WORK REQUIRED =
Could you rewrite every line of the records below as a JSON list of strings, one string per line, leaving out the blank lines?

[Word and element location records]
_ _ _ _

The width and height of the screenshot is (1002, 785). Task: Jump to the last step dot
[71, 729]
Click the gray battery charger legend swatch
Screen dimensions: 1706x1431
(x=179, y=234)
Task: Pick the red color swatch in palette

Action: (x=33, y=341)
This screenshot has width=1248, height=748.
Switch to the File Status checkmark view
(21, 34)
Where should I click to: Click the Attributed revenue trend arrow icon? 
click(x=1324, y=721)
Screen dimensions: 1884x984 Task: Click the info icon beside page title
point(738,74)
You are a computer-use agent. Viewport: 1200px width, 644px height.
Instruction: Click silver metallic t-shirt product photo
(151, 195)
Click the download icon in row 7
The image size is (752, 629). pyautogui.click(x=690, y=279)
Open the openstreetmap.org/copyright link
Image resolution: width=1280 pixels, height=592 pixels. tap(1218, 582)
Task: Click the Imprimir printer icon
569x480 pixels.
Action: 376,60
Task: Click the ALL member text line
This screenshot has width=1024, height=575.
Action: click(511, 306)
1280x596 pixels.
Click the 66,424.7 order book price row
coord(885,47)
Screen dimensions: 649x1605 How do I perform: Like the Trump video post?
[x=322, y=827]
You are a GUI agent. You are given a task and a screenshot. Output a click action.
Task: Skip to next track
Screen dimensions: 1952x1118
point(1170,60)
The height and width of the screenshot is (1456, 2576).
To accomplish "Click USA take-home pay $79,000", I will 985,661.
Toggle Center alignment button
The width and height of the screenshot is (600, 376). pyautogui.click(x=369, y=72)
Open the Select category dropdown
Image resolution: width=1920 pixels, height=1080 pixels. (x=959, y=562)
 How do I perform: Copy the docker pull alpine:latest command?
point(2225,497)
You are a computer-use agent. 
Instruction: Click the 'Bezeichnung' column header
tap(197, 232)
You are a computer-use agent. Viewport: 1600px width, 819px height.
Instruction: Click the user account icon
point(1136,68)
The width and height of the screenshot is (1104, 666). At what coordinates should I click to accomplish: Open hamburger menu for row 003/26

_ _ _ _

SOLUTION FOR THIS TASK =
[
  "The width and height of the screenshot is (1002, 785). Task: Jump to the last step dot",
  "[71, 729]",
  "Click the gray battery charger legend swatch",
  "Screen dimensions: 1706x1431",
  "(x=179, y=234)",
  "Task: Pick the red color swatch in palette",
  "Action: (x=33, y=341)",
  "This screenshot has width=1248, height=748.",
  "Switch to the File Status checkmark view",
  "(21, 34)",
  "Where should I click to: Click the Attributed revenue trend arrow icon? ",
  "click(x=1324, y=721)",
  "Screen dimensions: 1884x984 Task: Click the info icon beside page title",
  "point(738,74)",
  "You are a computer-use agent. Viewport: 1200px width, 644px height.",
  "Instruction: Click silver metallic t-shirt product photo",
  "(151, 195)",
  "Click the download icon in row 7",
  "The image size is (752, 629). pyautogui.click(x=690, y=279)",
  "Open the openstreetmap.org/copyright link",
  "Image resolution: width=1280 pixels, height=592 pixels. tap(1218, 582)",
  "Task: Click the Imprimir printer icon",
  "569x480 pixels.",
  "Action: 376,60",
  "Task: Click the ALL member text line",
  "This screenshot has width=1024, height=575.",
  "Action: click(511, 306)",
  "1280x596 pixels.",
  "Click the 66,424.7 order book price row",
  "coord(885,47)",
  "Screen dimensions: 649x1605 How do I perform: Like the Trump video post?",
  "[x=322, y=827]",
  "You are a GUI agent. You are given a task and a screenshot. Output a click action.",
  "Task: Skip to next track",
  "Screen dimensions: 1952x1118",
  "point(1170,60)",
  "The height and width of the screenshot is (1456, 2576).",
  "To accomplish \"Click USA take-home pay $79,000\", I will 985,661.",
  "Toggle Center alignment button",
  "The width and height of the screenshot is (600, 376). pyautogui.click(x=369, y=72)",
  "Open the Select category dropdown",
  "Image resolution: width=1920 pixels, height=1080 pixels. (x=959, y=562)",
  " How do I perform: Copy the docker pull alpine:latest command?",
  "point(2225,497)",
  "You are a computer-use agent. ",
  "Instruction: Click the 'Bezeichnung' column header",
  "tap(197, 232)",
  "You are a computer-use agent. Viewport: 1600px width, 819px height.",
  "Instruction: Click the user account icon",
  "point(1136,68)",
  "The width and height of the screenshot is (1104, 666). At what coordinates should I click to accomplish: Open hamburger menu for row 003/26"
]